- [EXTRAIT]:

Je lui ai écrit une lettre pour lui demander son accord pour reprendre son dispositif. Je lui ai raconté comment j’avais découvert enfant, à la télé, son film Paris Texas. C’est le film qui m’a fait comprendre que le cinéma est une fenêtre sur le monde. Je lui ai aussi raconté qu’en tant que spectatrice, je n’avais eu aucun scrupule à passer des salles de cinéma à la télévision.
Que la télévision a toujours représenté pour moi une autre possibilité de découvrir des films. En tant que réalisatrice, je lui ai aussi fait part de mes questionnements qui finalement rejoignaient ceux qu’il pouvait avoir en 1982. Et il m’a répondu qu’il était d’accord pour que je fasse ce film.
Après ça, je ne l’ai pas consulté, et lui n’a pas cherché à me dicter quoique ce soit. C’est, je crois, quelqu’un de très sensible à l’idée de transmission, et lui-même est dans ce souci d’apprendre du travail des autres. On s’est rencontrés à Cannes quand il est venu dans la chambre 999 pour répondre à son tour à la question.
Et lorsqu'il est venu tourner votre film, c'était quoi votre sentiment?
Je guettais ses réactions. Je voyais que c’était comme s’il jouait aux jeux des sept différences. L’emplacement de la caméra, le cadre, la durée, la question…
En découvrant la chambre, il m’a dit : « Tiens, vous avez caché la caméra ! » - elle était planquée dans un renfoncement de la pièce. A son époque, les caméras étaient trop imposantes pour être dissimulées.
Il était évident pour vous de reprendre le même dispositif que Wenders ?
Oui, bien sur comme je vous l'ai dit au début.
La seule différence, au contraire de Wenders c'était que j'allais tourner en numérique et ne pas limiter les intervenants dans le temps comme en 1982 ou c'était forcément 12 minutes, le temps de la pellicule.
Sans trahir la parole, le montage donne naissance à un dialogue entre les cinéastes. Ma volonté est de mettre en parallèle les deux films, imaginant pouvoir coller les images côte à côte, en un dispositif créateur.
Je voulais que les images de Chambre 666 et Chambre 999 puissent être mises côte à côte, qu’on puisse les comparer et voir ce qui s’est passé en quarante ans. C’est presque un dispositif artistique. Il y a ce cadre commun met tout le monde au même niveau, qui favorise l’écoute de chacun, quelle que soit son expérience ou sa reconnaissance.

- [DEMANDE ÉCRITE 1]: D'après l'extrait, pourquoi le temps de parole des intervenants était-il limité en 1982, alors qu'il ne l'est plus pour le nouveau film ? Répondez en une à trois phrases.
- [DEMANDE ÉCRITE 2]: Traduisez en anglais la phrase suivante de l'extrait : « C’est le film qui m’a fait comprendre que le cinéma est une fenêtre sur le monde. »
- [DEMANDE ÉCRITE 3]: Selon l'extrait, quel film la réalisatrice a-t-elle découvert enfant à la télévision ?

- [DONNÉES ENREGISTRÉES]:

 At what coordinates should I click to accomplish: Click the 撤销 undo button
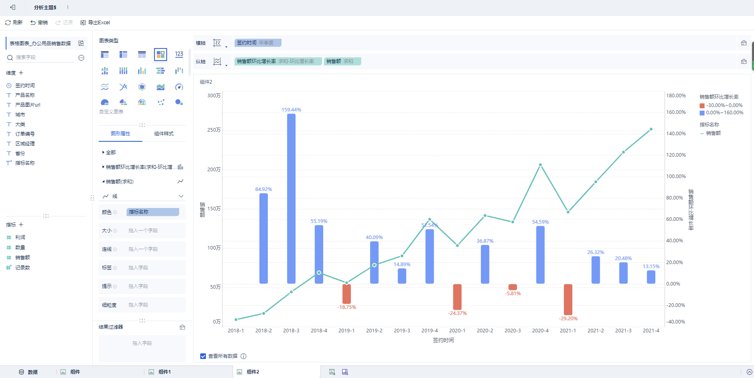point(39,23)
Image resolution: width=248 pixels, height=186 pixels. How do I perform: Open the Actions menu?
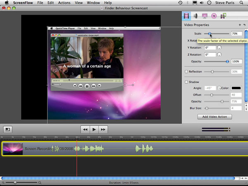click(64, 2)
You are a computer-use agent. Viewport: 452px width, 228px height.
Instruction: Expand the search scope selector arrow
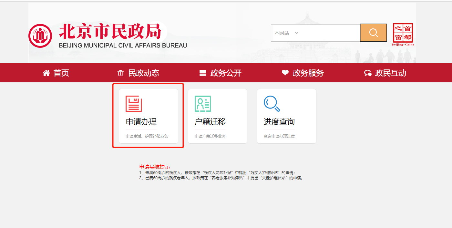click(297, 33)
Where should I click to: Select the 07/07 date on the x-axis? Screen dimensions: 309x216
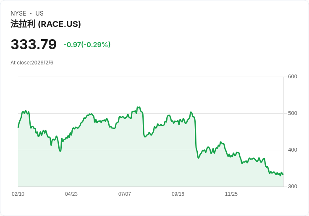125,194
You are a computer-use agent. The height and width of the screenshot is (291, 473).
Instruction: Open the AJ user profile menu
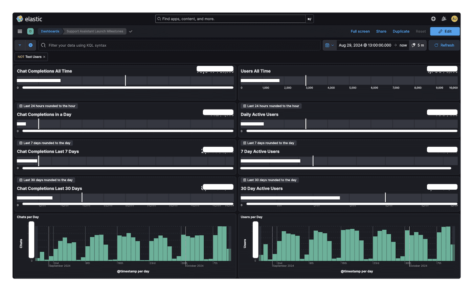coord(455,19)
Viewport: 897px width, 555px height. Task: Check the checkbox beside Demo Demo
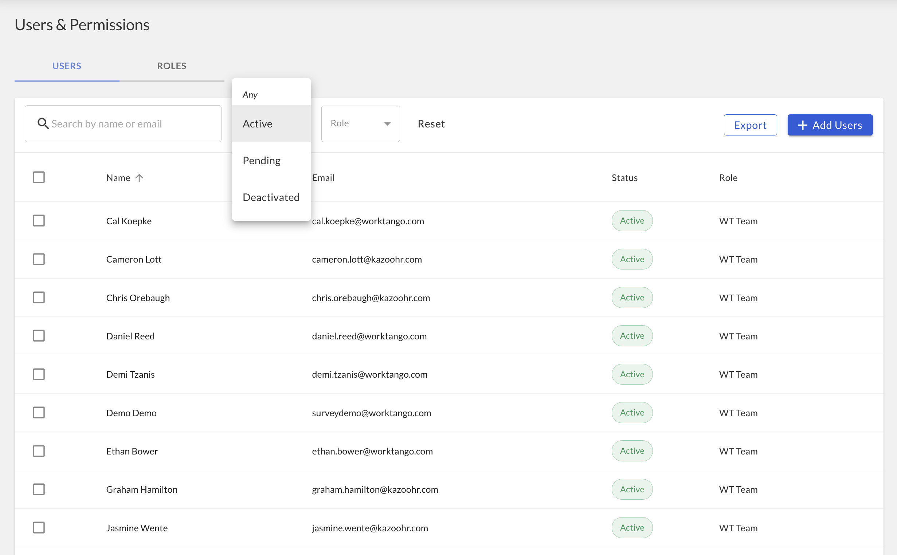tap(39, 412)
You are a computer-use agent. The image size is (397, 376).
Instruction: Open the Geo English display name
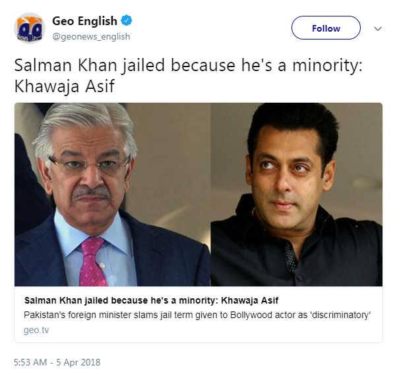click(x=84, y=20)
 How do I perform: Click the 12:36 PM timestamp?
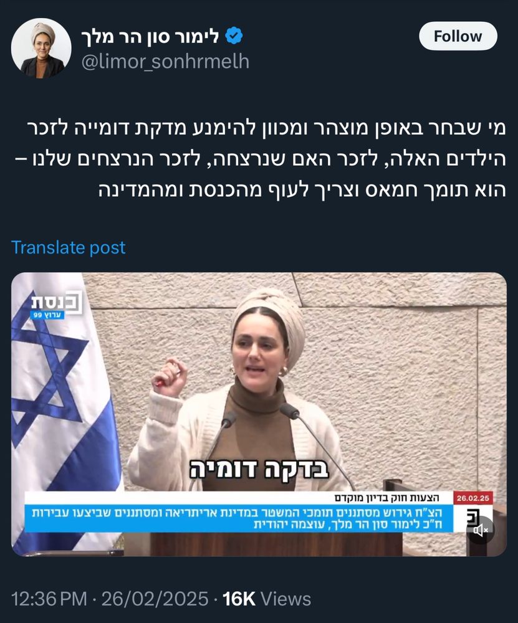[x=49, y=599]
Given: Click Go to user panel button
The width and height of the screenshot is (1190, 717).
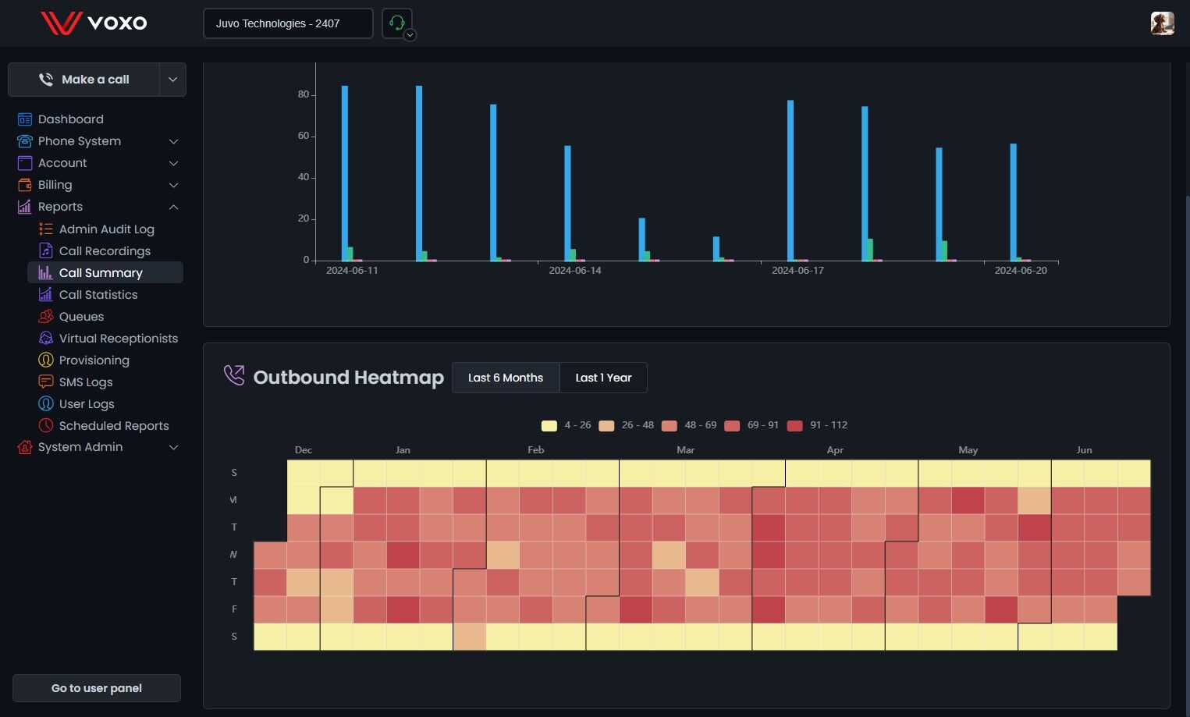Looking at the screenshot, I should pos(97,688).
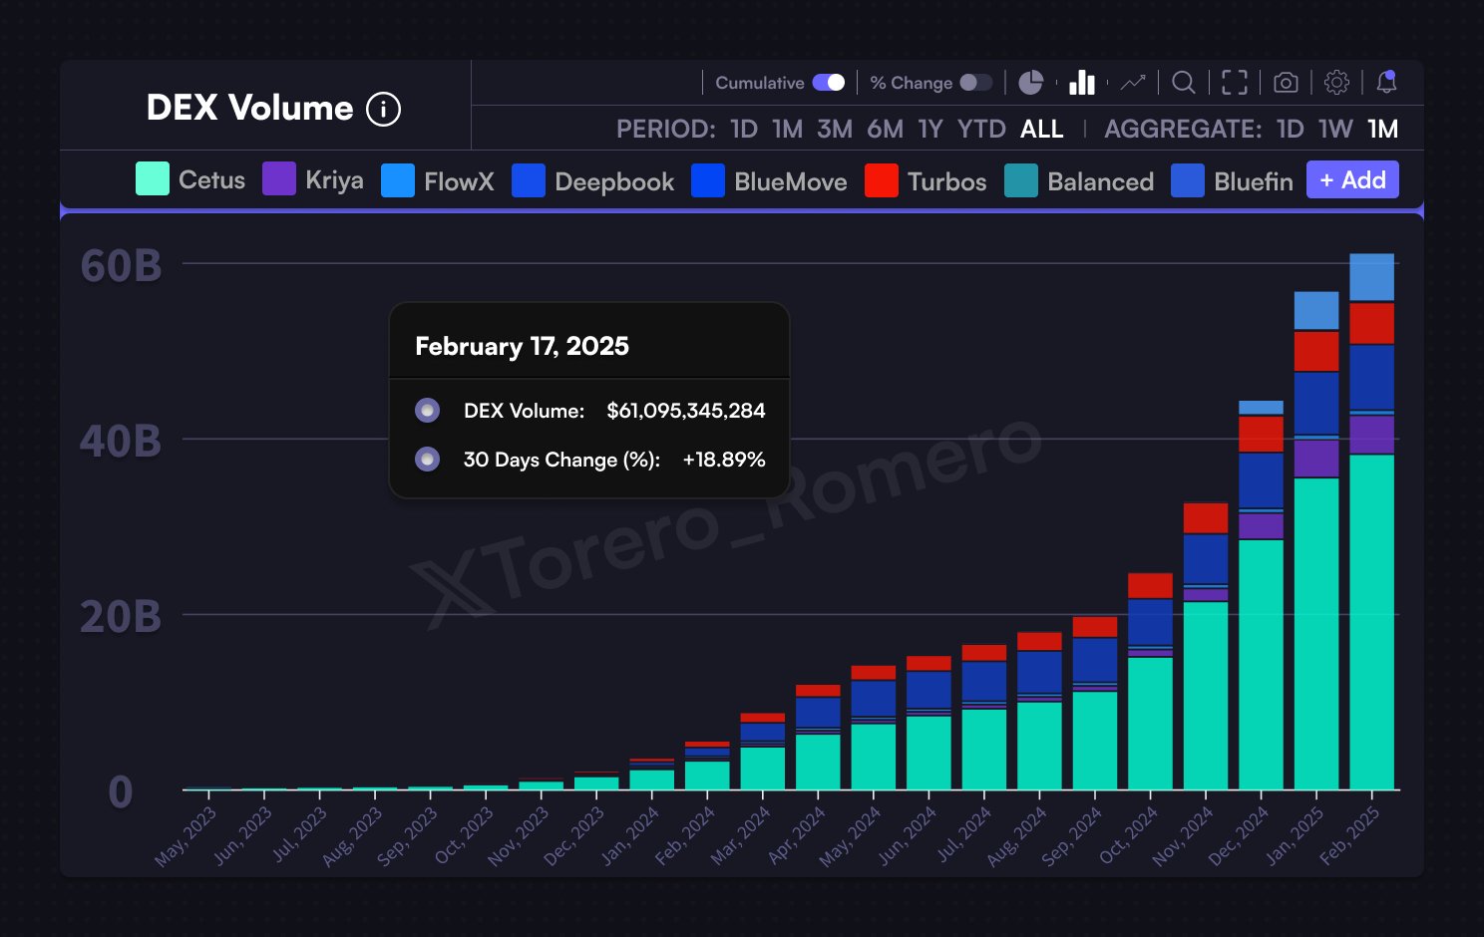1484x937 pixels.
Task: Click the purple Kriya color swatch
Action: pos(279,179)
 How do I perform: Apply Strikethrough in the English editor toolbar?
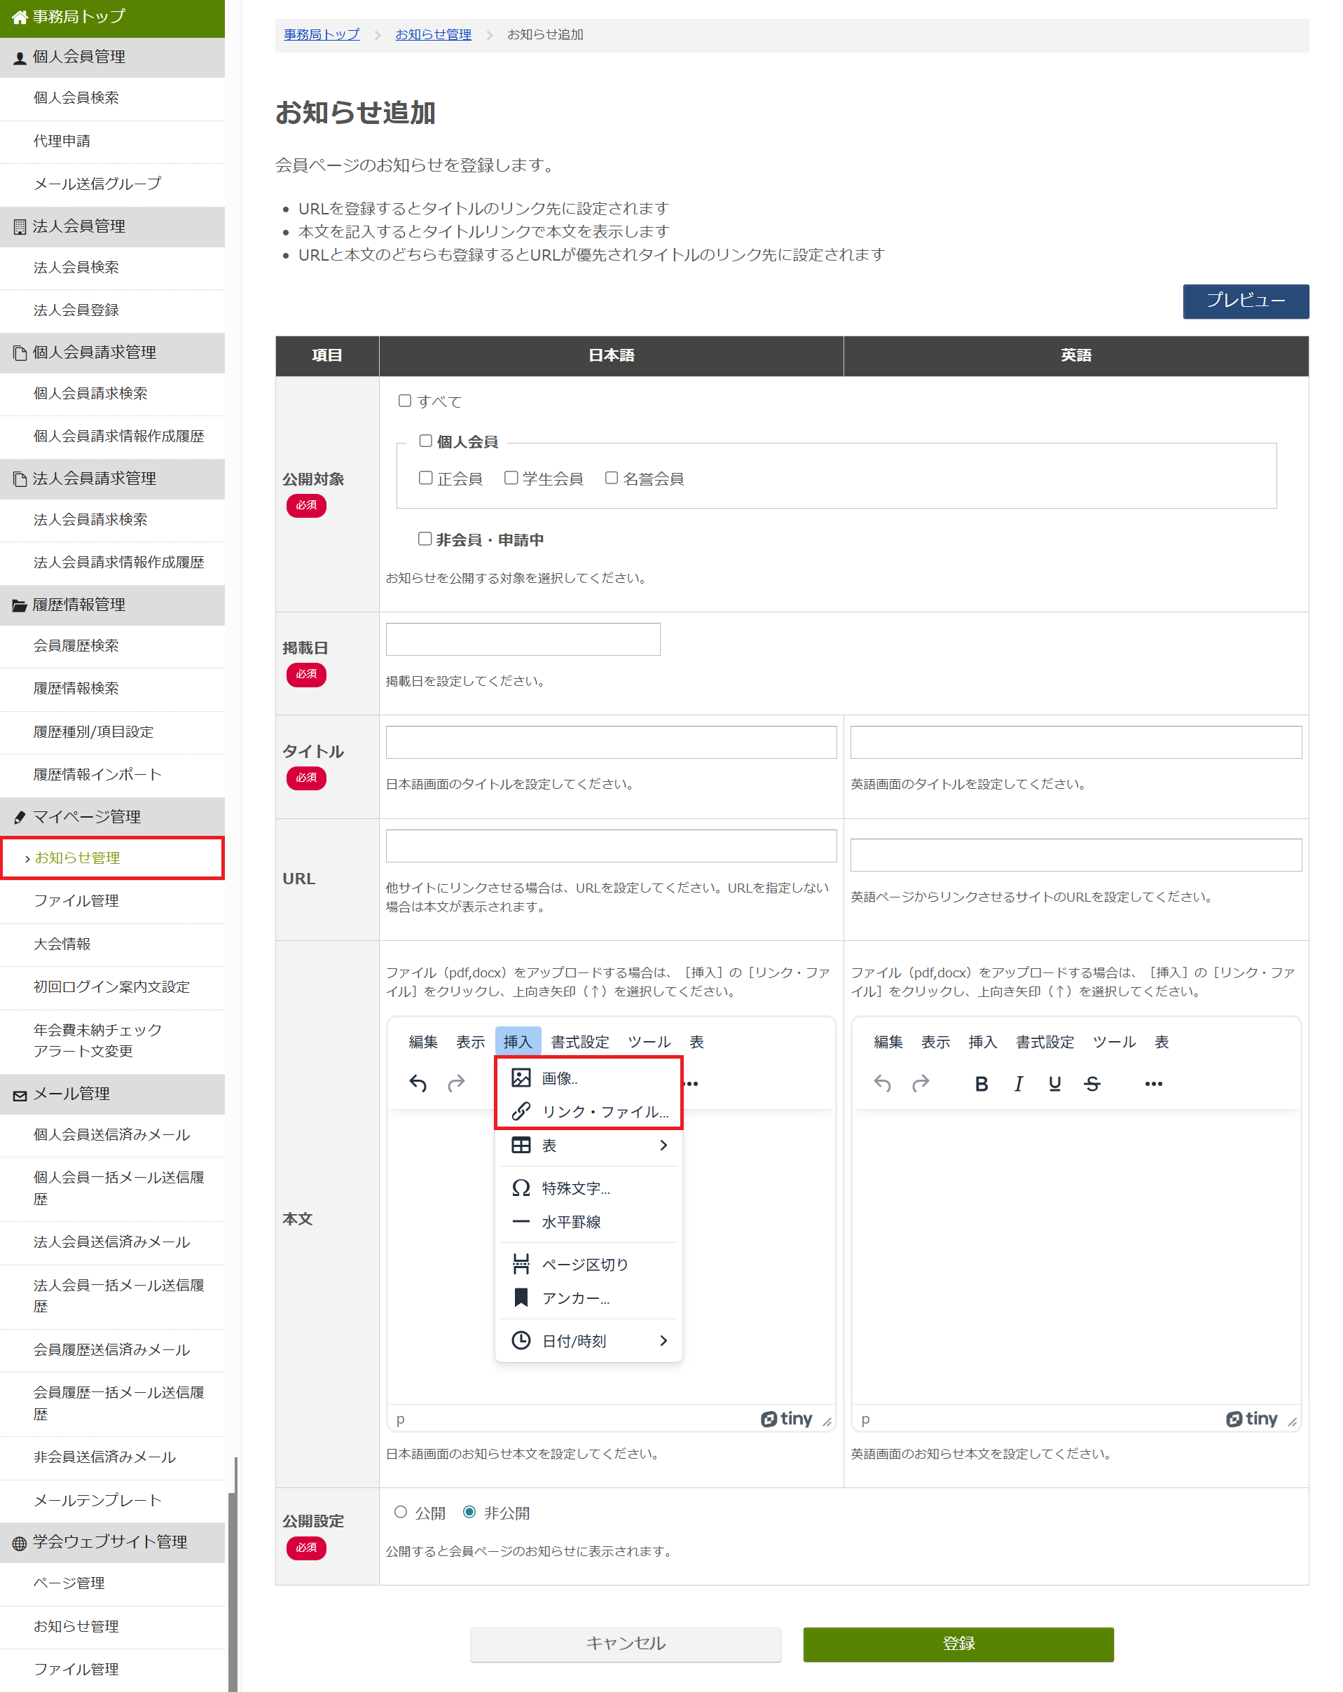click(1092, 1082)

- [RÉPONSE ÉCRITE 1]: En 1982, chaque intervention durait forcément 12 minutes, soit la durée de la pellicule. Le nouveau film étant tourné en numérique, cette contrainte disparaît et les intervenants ne sont plus limités dans le temps.

- [RÉPONSE ÉCRITE 2]: It is the film that made me understand that cinema is a window on the world.

- [RÉPONSE ÉCRITE 3]: Paris Texas.